Oh, I think it’s related to this issue: [runtime env] `zip_directory` `excludes` parameter doesn't work with absolute paths · Issue #23473 · ray-project/ray · GitHub I still need to follow up here. @GoingMyWay can you try writing your excludes relative to the working_dir? So it would just be [/.git/, /epymarl/data, ...]

Also, if you think we should modify the default behavior, please feel free to leave a comment here or in the issue. It seems like we can’t support both absolute paths and also support gitignore syntax, because they have conflicting meanings for paths that start with /. So we need to pick a reasonable default, or find a compromise somehow…

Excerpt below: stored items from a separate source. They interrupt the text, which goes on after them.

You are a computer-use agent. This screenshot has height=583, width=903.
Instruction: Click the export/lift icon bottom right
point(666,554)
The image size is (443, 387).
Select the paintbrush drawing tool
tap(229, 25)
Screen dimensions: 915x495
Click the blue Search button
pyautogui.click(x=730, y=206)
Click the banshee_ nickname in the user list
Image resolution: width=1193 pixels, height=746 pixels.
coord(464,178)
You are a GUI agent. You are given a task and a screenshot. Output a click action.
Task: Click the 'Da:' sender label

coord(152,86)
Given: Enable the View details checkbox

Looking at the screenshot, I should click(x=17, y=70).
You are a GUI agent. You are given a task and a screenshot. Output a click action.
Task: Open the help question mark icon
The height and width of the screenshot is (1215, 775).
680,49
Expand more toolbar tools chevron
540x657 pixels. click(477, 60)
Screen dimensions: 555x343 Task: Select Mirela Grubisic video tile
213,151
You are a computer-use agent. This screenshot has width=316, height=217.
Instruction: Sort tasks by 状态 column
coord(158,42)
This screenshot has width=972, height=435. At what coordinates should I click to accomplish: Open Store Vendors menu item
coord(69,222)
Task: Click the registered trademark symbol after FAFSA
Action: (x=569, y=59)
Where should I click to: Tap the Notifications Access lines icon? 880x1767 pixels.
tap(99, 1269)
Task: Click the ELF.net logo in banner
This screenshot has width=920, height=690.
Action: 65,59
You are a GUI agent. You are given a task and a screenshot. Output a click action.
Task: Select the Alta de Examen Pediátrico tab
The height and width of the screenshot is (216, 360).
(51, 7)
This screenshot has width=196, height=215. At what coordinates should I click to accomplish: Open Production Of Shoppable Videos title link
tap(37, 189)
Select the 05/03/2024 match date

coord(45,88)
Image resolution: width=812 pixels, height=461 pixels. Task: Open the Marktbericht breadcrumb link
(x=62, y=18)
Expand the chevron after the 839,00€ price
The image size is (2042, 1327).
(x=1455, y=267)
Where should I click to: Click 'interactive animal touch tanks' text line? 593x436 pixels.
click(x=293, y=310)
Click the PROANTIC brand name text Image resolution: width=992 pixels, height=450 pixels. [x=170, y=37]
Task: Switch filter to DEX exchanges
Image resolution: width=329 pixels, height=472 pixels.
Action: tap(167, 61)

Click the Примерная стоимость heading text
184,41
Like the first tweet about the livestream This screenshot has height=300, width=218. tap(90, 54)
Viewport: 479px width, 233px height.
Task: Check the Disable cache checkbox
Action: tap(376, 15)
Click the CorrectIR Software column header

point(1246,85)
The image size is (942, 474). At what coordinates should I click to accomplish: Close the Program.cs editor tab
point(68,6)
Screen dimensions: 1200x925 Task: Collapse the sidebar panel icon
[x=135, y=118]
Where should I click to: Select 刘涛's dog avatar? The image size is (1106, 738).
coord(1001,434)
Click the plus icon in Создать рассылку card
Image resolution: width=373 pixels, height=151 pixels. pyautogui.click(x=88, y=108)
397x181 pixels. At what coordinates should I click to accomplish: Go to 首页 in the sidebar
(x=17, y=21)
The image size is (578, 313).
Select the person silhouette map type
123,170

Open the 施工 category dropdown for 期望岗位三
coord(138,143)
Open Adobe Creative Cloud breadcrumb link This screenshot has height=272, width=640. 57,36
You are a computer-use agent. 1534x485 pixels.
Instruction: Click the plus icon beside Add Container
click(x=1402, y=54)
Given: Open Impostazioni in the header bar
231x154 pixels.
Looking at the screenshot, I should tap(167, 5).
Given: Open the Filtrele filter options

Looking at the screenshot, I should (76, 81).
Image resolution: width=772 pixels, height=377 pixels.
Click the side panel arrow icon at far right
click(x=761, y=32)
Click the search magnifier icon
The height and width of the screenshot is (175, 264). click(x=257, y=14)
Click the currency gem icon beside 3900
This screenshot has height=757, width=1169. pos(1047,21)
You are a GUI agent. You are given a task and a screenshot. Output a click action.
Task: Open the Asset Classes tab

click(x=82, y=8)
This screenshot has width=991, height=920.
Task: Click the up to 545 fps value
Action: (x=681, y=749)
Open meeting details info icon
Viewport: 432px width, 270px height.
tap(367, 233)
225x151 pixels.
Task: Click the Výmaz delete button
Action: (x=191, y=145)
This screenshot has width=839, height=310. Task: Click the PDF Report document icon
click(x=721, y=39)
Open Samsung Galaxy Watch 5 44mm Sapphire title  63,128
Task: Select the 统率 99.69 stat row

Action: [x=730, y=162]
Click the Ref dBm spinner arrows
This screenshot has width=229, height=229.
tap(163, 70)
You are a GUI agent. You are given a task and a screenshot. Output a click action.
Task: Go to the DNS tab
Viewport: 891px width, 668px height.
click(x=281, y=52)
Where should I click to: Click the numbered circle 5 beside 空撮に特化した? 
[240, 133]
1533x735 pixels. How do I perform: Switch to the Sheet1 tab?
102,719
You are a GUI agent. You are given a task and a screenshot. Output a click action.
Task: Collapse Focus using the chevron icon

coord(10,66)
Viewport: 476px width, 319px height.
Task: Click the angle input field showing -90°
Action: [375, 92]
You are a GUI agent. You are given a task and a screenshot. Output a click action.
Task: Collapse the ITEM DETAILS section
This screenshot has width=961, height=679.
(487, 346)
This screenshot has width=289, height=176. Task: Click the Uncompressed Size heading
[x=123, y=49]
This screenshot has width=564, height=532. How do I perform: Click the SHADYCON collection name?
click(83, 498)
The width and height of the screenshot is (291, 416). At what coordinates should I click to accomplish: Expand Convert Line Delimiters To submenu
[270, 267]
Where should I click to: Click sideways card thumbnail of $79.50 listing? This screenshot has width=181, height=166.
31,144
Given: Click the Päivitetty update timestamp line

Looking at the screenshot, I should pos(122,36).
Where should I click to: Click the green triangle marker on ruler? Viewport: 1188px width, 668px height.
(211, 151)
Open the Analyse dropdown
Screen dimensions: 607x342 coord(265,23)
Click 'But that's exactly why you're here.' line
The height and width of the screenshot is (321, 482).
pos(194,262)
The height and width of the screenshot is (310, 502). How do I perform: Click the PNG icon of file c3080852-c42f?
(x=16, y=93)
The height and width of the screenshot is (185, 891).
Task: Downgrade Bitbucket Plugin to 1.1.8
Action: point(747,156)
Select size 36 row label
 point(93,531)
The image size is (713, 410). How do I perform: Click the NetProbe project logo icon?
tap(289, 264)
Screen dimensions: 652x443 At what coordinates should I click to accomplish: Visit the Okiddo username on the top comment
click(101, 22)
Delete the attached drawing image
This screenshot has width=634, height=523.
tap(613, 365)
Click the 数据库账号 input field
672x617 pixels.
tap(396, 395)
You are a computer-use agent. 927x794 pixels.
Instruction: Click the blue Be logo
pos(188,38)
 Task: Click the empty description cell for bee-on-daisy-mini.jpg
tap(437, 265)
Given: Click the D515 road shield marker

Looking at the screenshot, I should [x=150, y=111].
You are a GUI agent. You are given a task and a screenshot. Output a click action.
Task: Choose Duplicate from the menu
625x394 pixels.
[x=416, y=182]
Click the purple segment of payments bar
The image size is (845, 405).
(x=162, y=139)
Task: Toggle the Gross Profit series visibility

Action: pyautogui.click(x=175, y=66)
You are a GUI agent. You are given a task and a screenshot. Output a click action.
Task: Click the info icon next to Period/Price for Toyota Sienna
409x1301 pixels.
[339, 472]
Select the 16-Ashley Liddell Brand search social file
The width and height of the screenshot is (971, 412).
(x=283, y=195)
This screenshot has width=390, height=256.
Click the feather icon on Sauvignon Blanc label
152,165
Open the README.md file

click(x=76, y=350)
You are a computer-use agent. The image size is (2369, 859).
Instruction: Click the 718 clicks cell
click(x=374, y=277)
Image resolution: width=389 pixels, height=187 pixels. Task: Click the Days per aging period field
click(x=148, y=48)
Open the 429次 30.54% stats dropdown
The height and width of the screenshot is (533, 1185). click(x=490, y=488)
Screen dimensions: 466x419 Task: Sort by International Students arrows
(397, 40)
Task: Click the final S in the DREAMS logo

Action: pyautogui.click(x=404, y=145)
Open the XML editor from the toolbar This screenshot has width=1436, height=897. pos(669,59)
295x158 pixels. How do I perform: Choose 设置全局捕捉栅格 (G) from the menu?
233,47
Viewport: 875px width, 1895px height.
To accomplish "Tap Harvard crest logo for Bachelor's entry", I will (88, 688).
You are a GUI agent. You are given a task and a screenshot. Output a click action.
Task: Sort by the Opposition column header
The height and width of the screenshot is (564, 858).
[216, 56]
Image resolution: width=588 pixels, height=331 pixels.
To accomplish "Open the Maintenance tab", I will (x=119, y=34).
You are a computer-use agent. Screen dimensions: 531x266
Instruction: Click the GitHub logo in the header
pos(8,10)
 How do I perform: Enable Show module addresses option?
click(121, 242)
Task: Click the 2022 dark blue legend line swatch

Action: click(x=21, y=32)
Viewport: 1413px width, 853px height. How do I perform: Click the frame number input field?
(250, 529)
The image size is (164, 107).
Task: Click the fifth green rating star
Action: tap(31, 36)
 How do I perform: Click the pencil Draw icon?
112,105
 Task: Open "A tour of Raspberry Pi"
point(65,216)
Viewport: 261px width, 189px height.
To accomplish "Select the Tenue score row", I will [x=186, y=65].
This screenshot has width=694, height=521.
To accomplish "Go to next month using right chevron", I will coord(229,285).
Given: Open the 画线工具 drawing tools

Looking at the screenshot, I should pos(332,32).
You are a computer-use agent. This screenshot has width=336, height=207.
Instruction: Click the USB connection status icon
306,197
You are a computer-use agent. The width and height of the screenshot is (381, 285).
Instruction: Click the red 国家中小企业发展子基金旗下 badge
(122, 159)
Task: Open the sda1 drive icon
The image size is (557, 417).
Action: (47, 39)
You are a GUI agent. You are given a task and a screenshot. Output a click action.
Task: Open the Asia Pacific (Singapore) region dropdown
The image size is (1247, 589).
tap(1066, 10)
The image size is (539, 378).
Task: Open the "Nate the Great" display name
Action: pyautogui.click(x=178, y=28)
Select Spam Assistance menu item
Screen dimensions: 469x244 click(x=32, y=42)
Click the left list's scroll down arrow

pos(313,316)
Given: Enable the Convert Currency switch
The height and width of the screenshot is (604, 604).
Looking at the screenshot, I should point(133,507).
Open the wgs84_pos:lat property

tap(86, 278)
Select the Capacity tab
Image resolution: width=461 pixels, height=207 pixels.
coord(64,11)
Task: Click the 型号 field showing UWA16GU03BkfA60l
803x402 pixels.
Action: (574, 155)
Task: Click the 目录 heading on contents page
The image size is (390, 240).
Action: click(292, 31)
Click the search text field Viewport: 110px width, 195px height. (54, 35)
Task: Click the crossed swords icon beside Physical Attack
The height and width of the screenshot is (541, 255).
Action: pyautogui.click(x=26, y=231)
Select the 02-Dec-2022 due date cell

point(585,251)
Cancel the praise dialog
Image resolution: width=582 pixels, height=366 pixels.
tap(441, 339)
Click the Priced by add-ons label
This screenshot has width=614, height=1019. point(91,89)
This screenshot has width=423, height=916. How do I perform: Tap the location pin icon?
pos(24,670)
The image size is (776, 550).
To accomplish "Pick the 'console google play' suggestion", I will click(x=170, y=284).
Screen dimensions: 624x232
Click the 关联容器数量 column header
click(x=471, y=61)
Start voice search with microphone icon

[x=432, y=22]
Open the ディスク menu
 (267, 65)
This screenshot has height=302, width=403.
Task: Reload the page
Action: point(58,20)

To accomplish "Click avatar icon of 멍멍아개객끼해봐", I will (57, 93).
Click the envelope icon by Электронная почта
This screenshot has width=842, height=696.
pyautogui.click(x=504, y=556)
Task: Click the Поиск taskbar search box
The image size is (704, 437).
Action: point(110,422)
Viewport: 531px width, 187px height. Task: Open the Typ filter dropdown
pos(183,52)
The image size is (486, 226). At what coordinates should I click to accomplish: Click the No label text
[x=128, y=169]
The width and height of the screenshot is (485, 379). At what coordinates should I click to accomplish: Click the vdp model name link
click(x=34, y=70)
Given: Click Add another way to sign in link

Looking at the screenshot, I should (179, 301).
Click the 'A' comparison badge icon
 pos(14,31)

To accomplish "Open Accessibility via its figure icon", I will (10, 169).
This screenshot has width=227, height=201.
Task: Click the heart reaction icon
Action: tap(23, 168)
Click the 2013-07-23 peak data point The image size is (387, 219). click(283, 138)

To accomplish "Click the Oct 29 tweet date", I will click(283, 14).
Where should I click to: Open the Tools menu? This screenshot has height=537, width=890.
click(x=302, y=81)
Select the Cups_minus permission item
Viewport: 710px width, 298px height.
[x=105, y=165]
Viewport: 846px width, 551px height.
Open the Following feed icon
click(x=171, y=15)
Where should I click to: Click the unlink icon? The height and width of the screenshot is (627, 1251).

Hi, @architkulkarni thanks. I think the runtime env is not what I want. I use docker and created a cluster. The environment has been created as I set the docker image. The runtime env seems to be an environment setup setting. I need to set many things to complete the runtime env setup, which is contradicting what I have done with docker. Following your suggestion, it returns the following error:

(raylet, ip=172.24.56.163) [2022-06-17 18:32:17,992 E 73 73] (raylet) agent_manager.cc:136: Not all required Ray dependencies for the runtime_env feature were found. To install the required dependencies, please 
run `pip install "ray[default]"`.
[ERROR 18:32:18] pymarl Failed after 0:00:02!
Traceback (most recent calls WITHOUT Sacred internals):
  File "/home/me/app/epymarl/src/main.py", line 65, in my_main
    run_train_meltingpot(_run, config, _log)
  File "/home/me/app/epymarl/src/run_meltingpot.py", line 62, in run
    run_sequential(args=args, logger=logger)
  File "/home/me/app/epymarl/src/run_meltingpot.py", line 122, in run_sequential
    buffer, queue, buffer_queue, ray_ws = create_buffer(args, scheme, groups, env_info, preprocess, logger)
  File "/home/me/app/epymarl/src/run_meltingpot.py", line 423, in create_buffer
    assert ray.get(buffer.ready.remote())
  File "/home/me/miniconda3/lib/python3.9/site-packages/ray/_private/client_mode_hook.py", line 105, in wrapper
    return func(*args, **kwargs)
  File "/home/me/miniconda3/lib/python3.9/site-packages/ray/worker.py", line 1765, in get
    raise value
ray.exceptions.RuntimeEnvSetupError: The runtime_env failed to be set up.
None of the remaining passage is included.